Caroline: je ne dirais pas que c’est un biais. Je dirais simplement que ça fait partie du contexte de l’étude. Ça veut dire qu’il faut être effectivement prudent si on essaie de généraliser les résultats. Je ne sais pas si ce serait la même chose avec des étudiant-e-s ingénieur-e-s et je ne sais pas si les mêmes résultats seraient observables dans d’autres contextes. Par contre, ces résultats avec des étudiant-e-s en éducation peuvent avertir les enseignant-e-s qui travaillent dans d’autres sections et ces enseignant-e-s peuvent effectuer des choix pédagogiques pour maximiser l’aspect formatif de l’exercice, par exemple en fournissant une grille d’évaluation aux étudiant-e-s ou en anonymisant les feedbacks.
Par ailleurs, pour avoir été observer récemment des cours-séminaires (en linguistique et en science des religions) où les étudiant-e-s devaient se critiquer l’un-e-l’autre, j’ai fait la même observation: sans grille d’évaluation, les feedbacks partent dans tous les sens et les étudiant-e-s qui reçoivent un feedback sont parfois frustré-e-s d’être critiqué-e-s et se demandent à quoi sert le feedback qu’ils/elles ont reçu.
Concernant le lien que les chercheurs ont trouvé entre la qualité du feedback donné et le travail des étudiant-e-s, l’interprétation proposée est – je cite – « Ceci signifie que dans l’évaluation par les pairs, ce ne serait pas le fait de recevoir du feedback qui est le plus formateur mais plutôt le fait d’en donner. »

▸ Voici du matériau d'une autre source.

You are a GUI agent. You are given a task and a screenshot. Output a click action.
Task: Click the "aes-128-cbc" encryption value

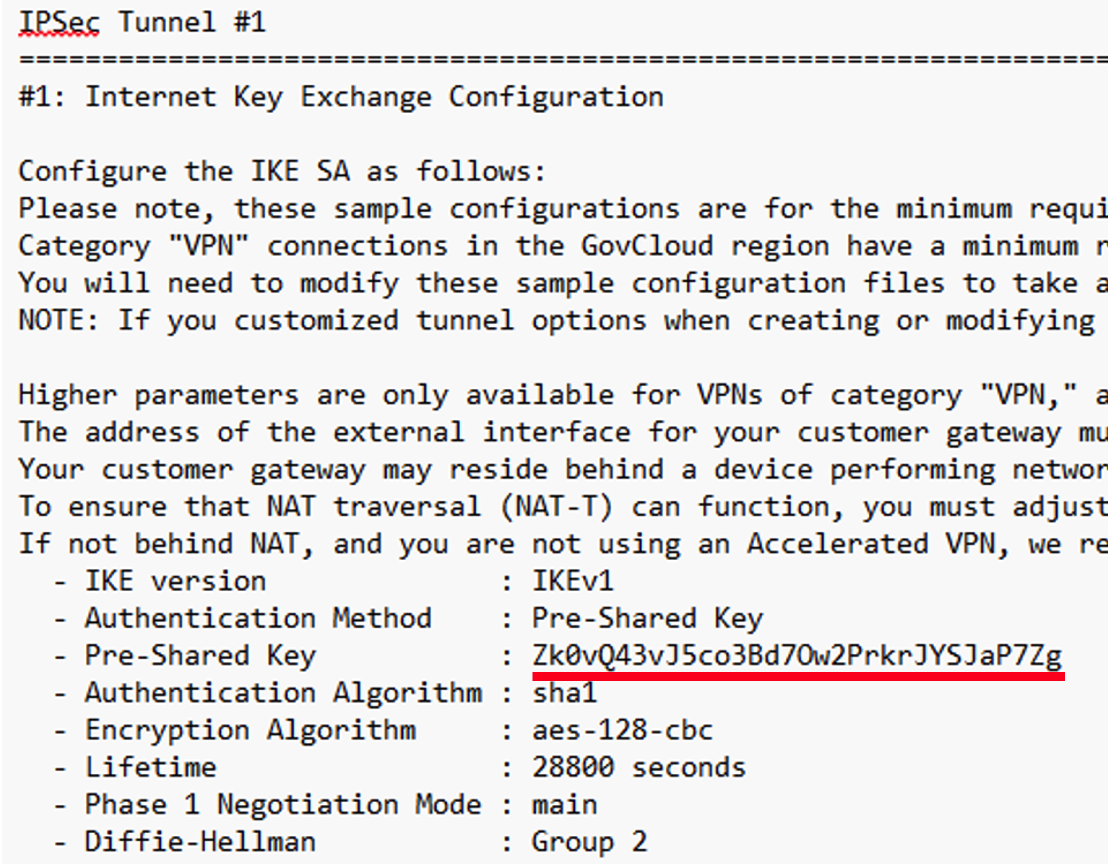[x=622, y=730]
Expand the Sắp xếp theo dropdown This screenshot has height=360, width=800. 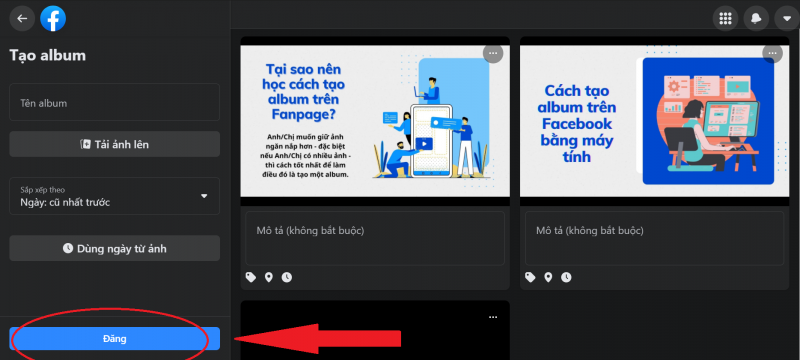(x=115, y=196)
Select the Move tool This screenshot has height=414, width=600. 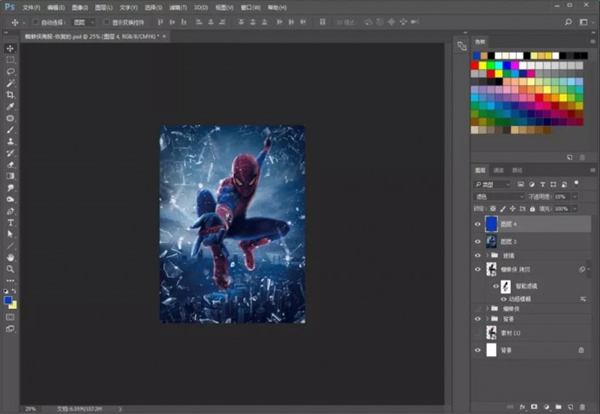pyautogui.click(x=10, y=48)
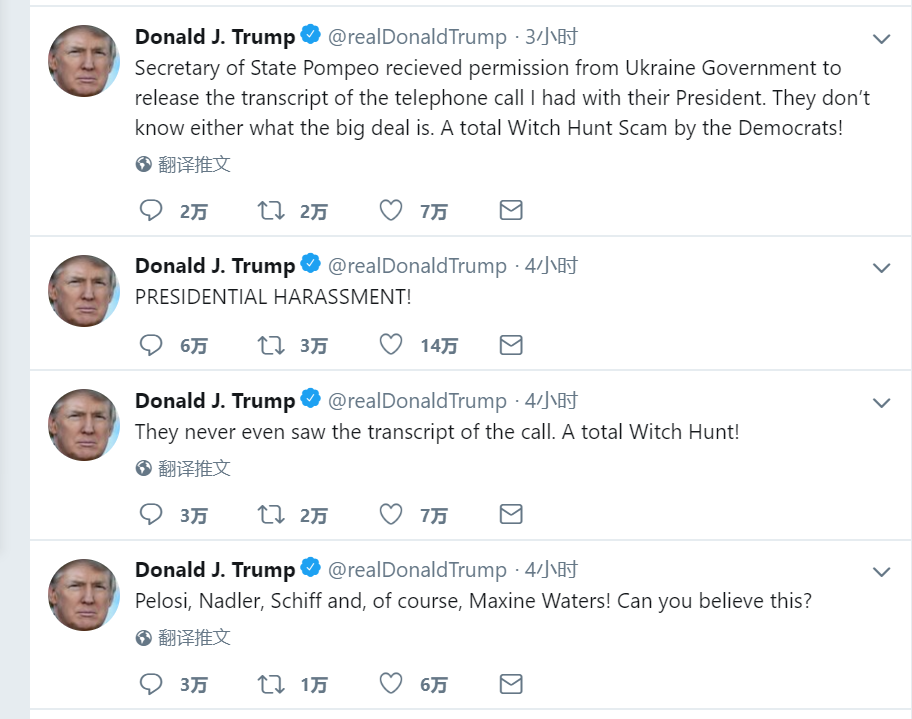Viewport: 912px width, 719px height.
Task: Reply to the Secretary of State Pompeo tweet
Action: click(x=151, y=210)
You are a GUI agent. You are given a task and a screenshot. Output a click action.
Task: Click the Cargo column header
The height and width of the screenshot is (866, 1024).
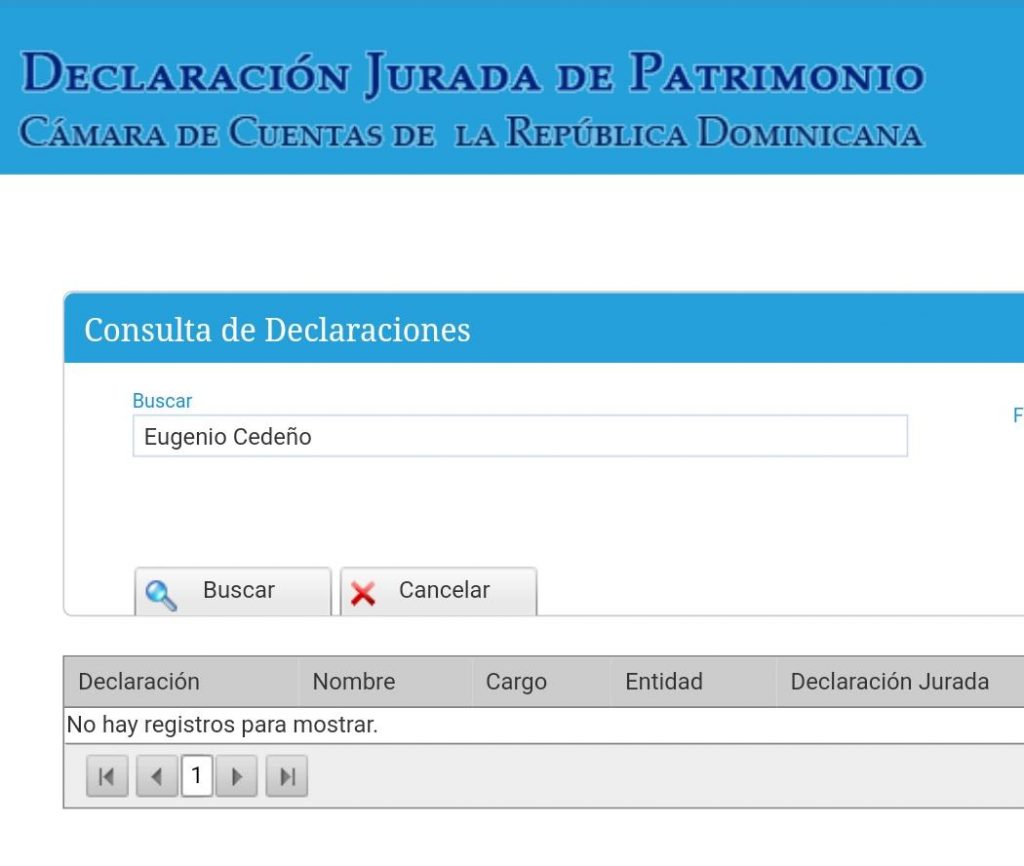click(x=516, y=682)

Je propose l’interprétation inverse (et si le lien trouvé est une simple corrélation, rien ne m’en empêche) : c’est parce que des étudiants sont capables de faire un bon travail qu’ils font aussi de bonnes évaluations.
Si cette interprétation est correcte, alors le fait de donner un feedback n’est pas nécessairement formateur, et donc l’intérêt pédagogique de l’évaluation par les pairs est à chercher ailleurs…
Jacques: J’ai donc été relire les résultats quantitatifs de l’étude 🙂 Les corrélations observées, bien que faibles, ne montrent pas de lien entre qualité de la première version du travail des étudiant-e-s et qualité du feedback donné. Par contre, un lien est observé entre qualité du feedback donné et qualité du travail final (alors qu’il n’y a pas de lien entre qualité du feedback reçu et qualité du travail final).
Vu que les corrélations sont faibles, les chercheur-euse-s ont aussi fait une analyse en régression multiple afin justement de hiérarchiser les variables causales. Cette analyse confirme les corrélations observées. Le modèle explicatif qui résiste le mieux à l’analyse est celui qui prédit qu’un travail final sera meilleur si la qualité du feedback donné est meilleure. Les autres modèles explicatifs qui lient qualité de la version initiale du travail et qualité de la version finale ou qui lient qualité du feedback reçu et qualité de la version finale du travail résistent moins bien à l’analyse.
Bon, tu me répondras que ce ne sont que des chiffres 🙂 Rien ne dit que le même modèle explicatif se dégagera d’une étude avec d’autres types d’étudiant-e-s… ou même de la même étude avec les mêmes étudiant-e-s. Mais comme je l’ai écrit à Caroline, ces résultats peuvent quand même attirer l’attention des enseignant-e-s sur l’utilité des grilles d’évaluation et l’attention à porter à l’organisation d’un tel exercice.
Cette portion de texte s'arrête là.